Ambush as Art – The Consumer and Post-Covid Fashion

Ambush – The Shibuya-based label – gets that art and controlled artifice in fashion are the main thrust of a strong social media presence. 

The lifestyle-cum-streetwear brand is now managed by the same group who  oversee Off-White, and Ambush – in the same covert-cool way – is becoming synonymous amongst fashion’s intelligencia as a brand to get to know before …

Like most lifestyle-meets-couture concerns, there is a fine line to tread between the promotion of street credibility and the refinement of an aura of exclusivity. Take a look at Ambush’s website – you’ll note their preference lies more heavily in the latter camp.

Two major influences on 21st Century culture (the disappearance of the mainstream and the related technologization of society) have led to the promotion of those with design expertise into the higher reaches of the zeitgeist. I use the word ‘design’ in the technological/industrial sense, not as it applies to fashion where the ability to experiment can more readily influence the finished product.
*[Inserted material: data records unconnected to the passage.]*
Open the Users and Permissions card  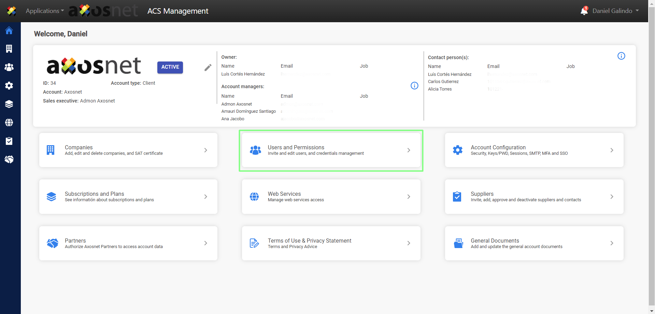(331, 150)
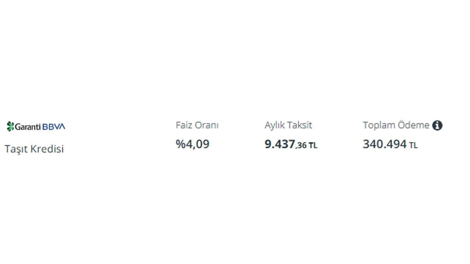Select the Aylık Taksit column label
Viewport: 470px width, 264px height.
(x=288, y=125)
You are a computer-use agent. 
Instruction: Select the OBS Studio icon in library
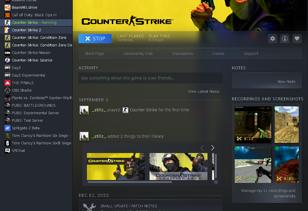tap(8, 90)
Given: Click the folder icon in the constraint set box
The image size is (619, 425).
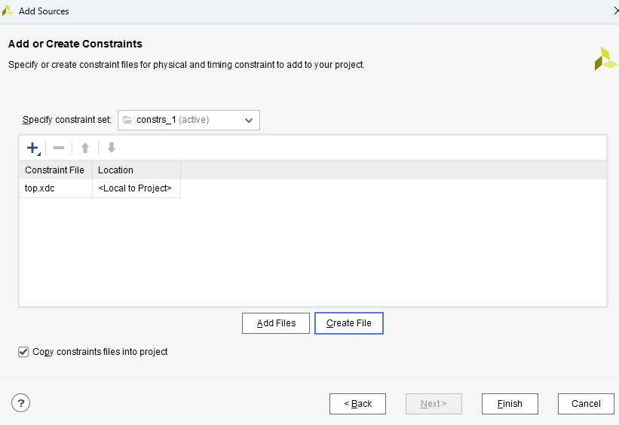Looking at the screenshot, I should [127, 120].
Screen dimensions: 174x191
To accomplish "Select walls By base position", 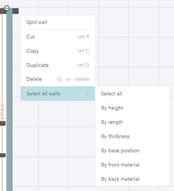I will click(133, 151).
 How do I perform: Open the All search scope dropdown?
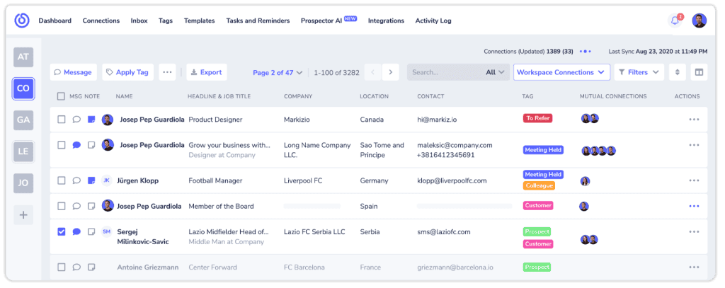[495, 72]
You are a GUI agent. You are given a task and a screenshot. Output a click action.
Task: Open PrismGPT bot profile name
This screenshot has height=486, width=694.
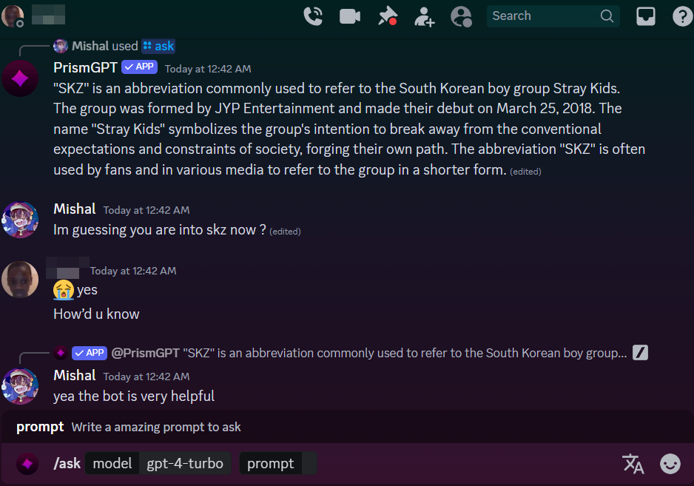85,67
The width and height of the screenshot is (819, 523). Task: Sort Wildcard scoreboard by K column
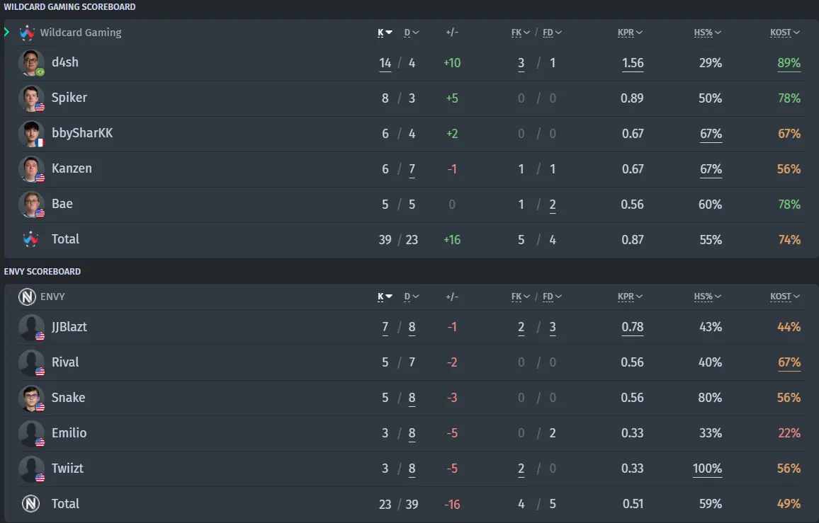385,33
Experimentation is especially important in the digital era, where fashion is often presented to us (as it used be exclusively in Vogue) through images and by influencers that distill what a product may and may not be. 

This is a time to take stock of that process.On the limits that fashion advertising and social media has placed on the consumer, and the need for a creative response from designers and consumers.

A lot of 21st Century fashion has been determined not by utility but by ideals. Ideals about what the postmodern world might look like, the kind of environments we would like to inhabit and the garments we would like to wear when traversing these spaces. It has assumed an autonomy and an eternal spiralling towards its ideals

In seclusion and with the time afforded, we can question those ideals and whether they matter. We can ask good questions about how we should dress, how important dressing well actually is, and decide how creative we want to be.

Ambush and the like make some very cool clothes. But rather than being wowed by their websites, I now have time to ask questions about the purpose and utility of their products; to push back where they once led us based on marketing assumption that used to be true.